Als Sprecher, der das Konzept erzählend führt, konnte AAL den Schauspieler Rutger Hauer engagieren. Dessen tiefe, eindrucksvolle Stimme, die als der psychologische Berater auftritt, ist beeindruckend und könnte nicht besser besetzt sein. Rutger Hauer schrieb das Erzähl-Skript selbst und hielt sich dabei bewusst an die "Blade Runner" - Referenz "Voight-Kampff". AAL ist bekennender Fan des "Blade Runner" Hauptdarstellers, jener ist beeindruckt von der musikalischen und konzeptionellen Kreativität Lucassens.
Stilistisch sammelt Arjen Anthony Lucassen diverse moderne Stileinflüsse zusammen: Prog, Rock, Folk, Metal und Pop treffen aufeinander und machen das Album rund.

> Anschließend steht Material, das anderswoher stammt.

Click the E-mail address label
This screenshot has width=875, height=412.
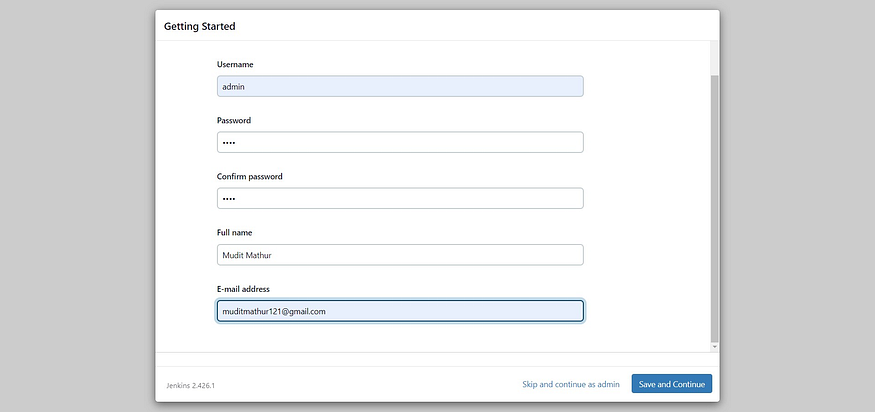pos(245,289)
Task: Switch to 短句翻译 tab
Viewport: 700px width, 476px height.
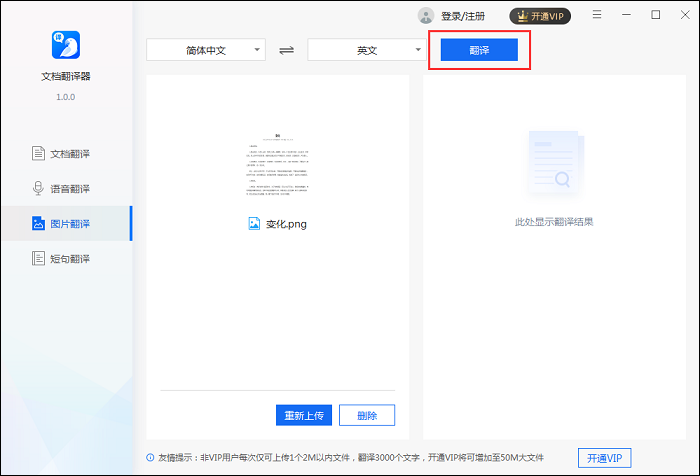Action: coord(66,259)
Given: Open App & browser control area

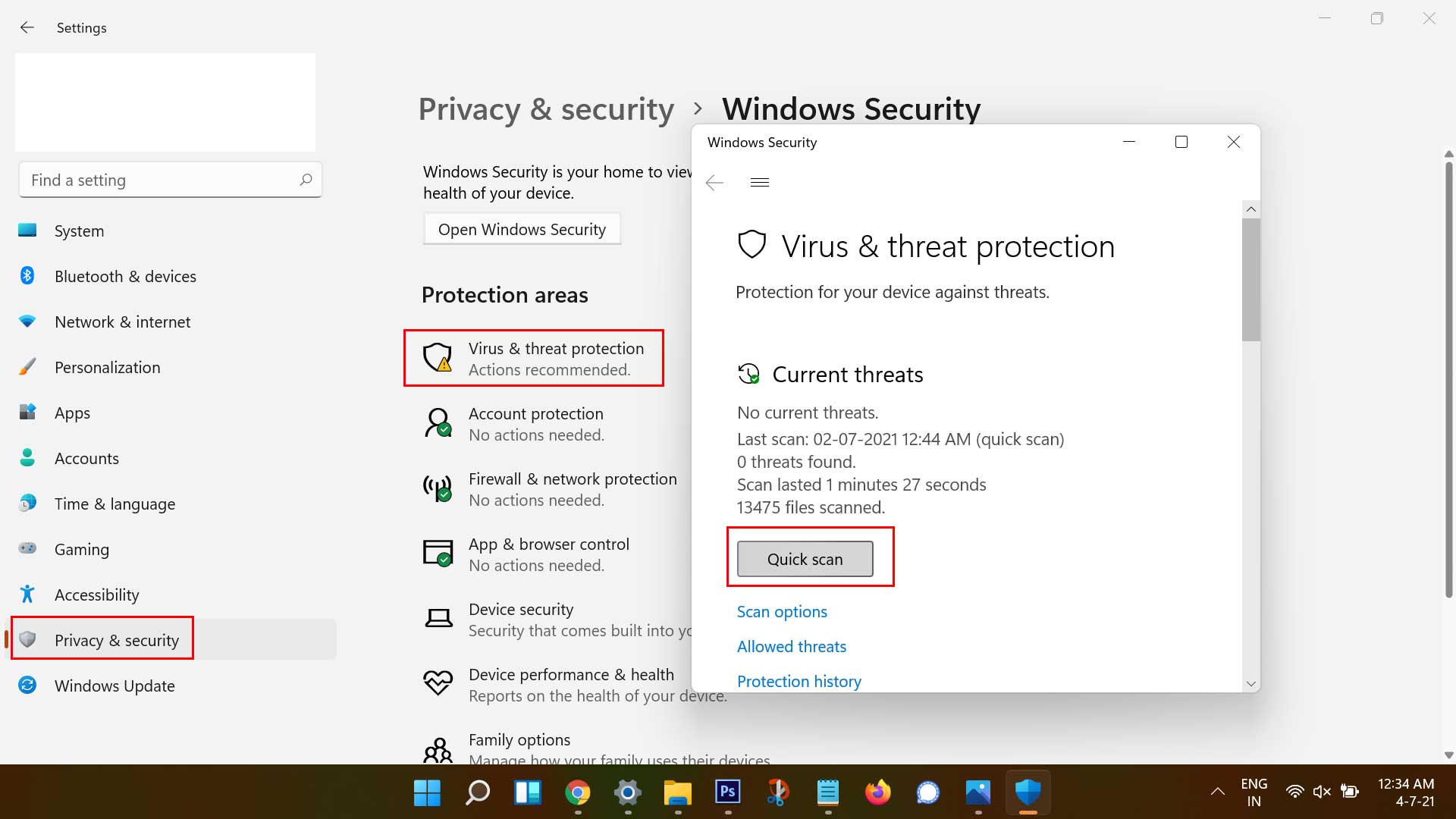Looking at the screenshot, I should (x=548, y=554).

Die Songs haben satten Groove, sind ungemein eingängig und flüssig, da machen sogar die wenigen Grunz-Voices im Mix mit "normalem' Gesang Spaß, wenn so ein Song metalhart und popweich wie Frühlingsblumen ins Bewusstsein springt.

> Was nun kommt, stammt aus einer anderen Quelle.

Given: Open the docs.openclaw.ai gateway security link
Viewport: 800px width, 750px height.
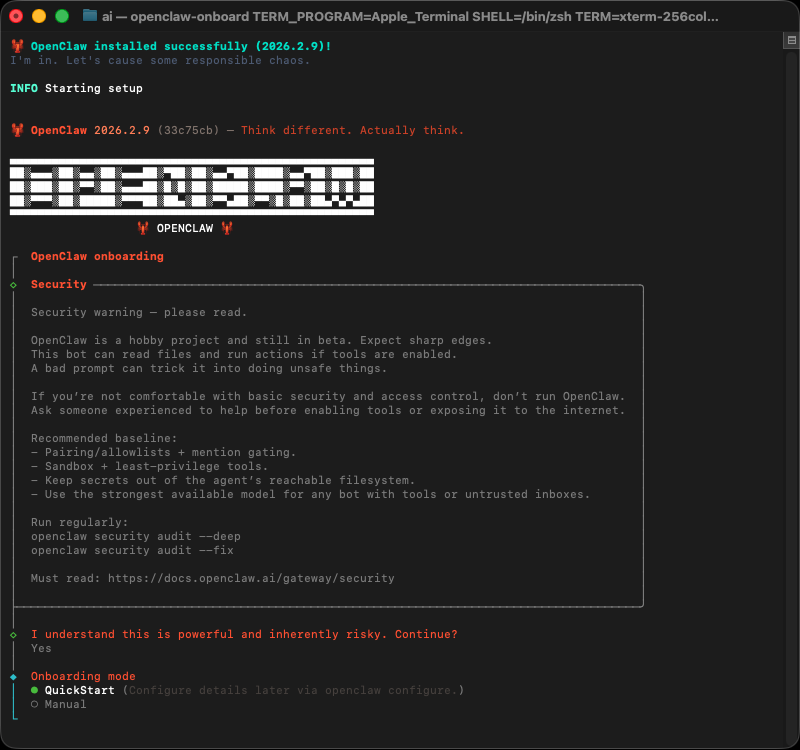Looking at the screenshot, I should (x=250, y=578).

"Lost in the new real" ist weitaus weniger progressiv im musikalischen Stil als die Ayreon-Opern, dafür vielseitiger und moderner, poppiger, eingängiger, voll raffiniert eingängiger Arrangements, die das Konzeptwerk sehr abwechslungsreich und überraschend machen. Trotz des hohen Anteils knackfrisch hart rockender Metalsongs bleibt überwiegend der Popeindruck bestehen, die Arrangements sind samtweich und zuckersüß. Immer wieder tritt Pink Floyds Erbe ins Bild, in liedhaften Songs, Gitarrensoli, von Chorgesang geprägten Parts, gar in den am meisten Pop-geprägten Parts. Ebenso sind Beatles-Harmonien und ihre Arrangement-Vorbilder immer wieder in Lucassens Kompositionen zu spüren. Die Refrains sind nach meinem persönlichen Geschmack erheblich überzuckert, erinnern im schlimmsten Fall gar an Schlager. Der Zuckerguss der Produktion sorgt trotz aller satten Rockfrische für Familienkompatibilität. Die mit ihren Höraufgaben gewachsene Welt kann heute schon alles ab, Brutalmetal im Actionkracher im Kino etwa. Namen wie ‚Heavy Metal', die früher für Erschrecken sorgten, bringen heute Großmütter zum Mitpfeifen und in 100 Jahren, wenn Mr. L wieder erweckt wird, ist das Erbe der Rockmusik zu einem fernen Klumpen zusammengeschrumpft, verklebt und kaum noch in seiner Fülle und seinem Umfang nachzuvollziehen. Namen wie Pink Floyd, Led Zeppelin oder The Beatles aber sind zeitlos und gehören nicht erst in 100 Jahren zur Schulbildung.